As we age, vision impairment is one of the most common physical losses. June is Cataract Awareness Month, and many are surprised to learn that cataracts are a leading cause of blindness among older adults in the United States. More than half of all Americans have cataracts by the time they are 80 years old. Vigilance about senior eyesight is important to catch conditions early for easier and more reliable treatment.

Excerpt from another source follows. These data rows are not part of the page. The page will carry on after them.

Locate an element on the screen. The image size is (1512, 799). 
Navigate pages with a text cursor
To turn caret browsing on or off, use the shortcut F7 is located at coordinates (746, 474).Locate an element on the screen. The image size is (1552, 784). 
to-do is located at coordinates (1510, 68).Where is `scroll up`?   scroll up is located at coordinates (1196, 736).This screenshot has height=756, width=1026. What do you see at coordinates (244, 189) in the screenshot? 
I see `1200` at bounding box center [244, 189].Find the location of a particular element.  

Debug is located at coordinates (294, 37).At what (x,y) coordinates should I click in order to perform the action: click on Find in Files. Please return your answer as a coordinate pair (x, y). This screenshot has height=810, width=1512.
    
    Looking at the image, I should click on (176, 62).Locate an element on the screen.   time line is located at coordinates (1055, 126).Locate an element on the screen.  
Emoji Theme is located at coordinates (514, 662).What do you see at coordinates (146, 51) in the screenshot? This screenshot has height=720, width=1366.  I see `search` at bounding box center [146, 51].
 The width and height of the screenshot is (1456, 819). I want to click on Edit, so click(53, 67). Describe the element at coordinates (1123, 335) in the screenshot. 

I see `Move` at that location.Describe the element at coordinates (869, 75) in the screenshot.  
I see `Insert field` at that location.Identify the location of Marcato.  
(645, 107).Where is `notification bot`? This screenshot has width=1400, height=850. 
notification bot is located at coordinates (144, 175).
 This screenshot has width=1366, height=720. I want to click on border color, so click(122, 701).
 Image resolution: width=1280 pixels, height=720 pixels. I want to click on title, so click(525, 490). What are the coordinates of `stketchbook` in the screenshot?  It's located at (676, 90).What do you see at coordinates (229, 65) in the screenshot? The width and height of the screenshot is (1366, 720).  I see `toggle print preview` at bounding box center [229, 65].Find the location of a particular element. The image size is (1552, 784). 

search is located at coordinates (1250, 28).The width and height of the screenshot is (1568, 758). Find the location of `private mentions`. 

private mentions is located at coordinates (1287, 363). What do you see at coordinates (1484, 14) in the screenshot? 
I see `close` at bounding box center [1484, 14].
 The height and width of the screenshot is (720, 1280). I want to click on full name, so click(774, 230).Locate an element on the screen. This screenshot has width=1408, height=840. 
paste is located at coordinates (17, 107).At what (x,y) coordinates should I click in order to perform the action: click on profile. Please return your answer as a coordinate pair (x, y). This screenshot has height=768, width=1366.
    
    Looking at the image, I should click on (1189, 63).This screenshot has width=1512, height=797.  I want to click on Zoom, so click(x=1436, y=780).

It can be easy to see since it often causes a cloud on the pupil that is visible to others as it progresses. Generally, a cataract does not cause pain, redness or tears. The following problems may be indicators that you have a cataract:
- Hazy vision that may be worse in bright light
- Weaker night vision
- Uncomfortable glare from vehicle headlights or bright sunlight
- A need for brighter light for reading, or you may be “dazzled” by strong light
- Colors look faded or yellow You have blurred vision, double vision, ghost images, or the sense of a “film” over your eyes
- A frequent change in eyeglass prescriptions that does not seem to help your vision
- A milky or yellowish spot appears in your pupil
Cataracts typically form in both eyes, but do not usually develop at the same rate. The rate of growth varies and can be quick or slow, or may progress to a certain point and not get any worse. This means you may not notice large changes in eyesight right away.
There are four types of cataracts:
- Age-related – 95% of cataracts are age-related, usually after age 40.
- Secondary – Be aware that some medicines, eye disease, eye infection, or diseases such as diabetes cause cataracts.
- Congenital – These are present at birth, usually caused by infection or inflammation during pregnancy; possibly inherited.
- Traumatic – Lens damage from a hard blow, cut, puncture, intense heat or chemical burn may cause cataracts.
Your eye doctor will use several techniques to diagnose cataracts:
- find out your general medical history
- find out your specific eye history, including problems and symptoms
- test your vision (visual acuity)
- test your side vision (peripheral vision)
- test your eye movement
- test you for glaucoma (by measuring the eye’s internal pressure)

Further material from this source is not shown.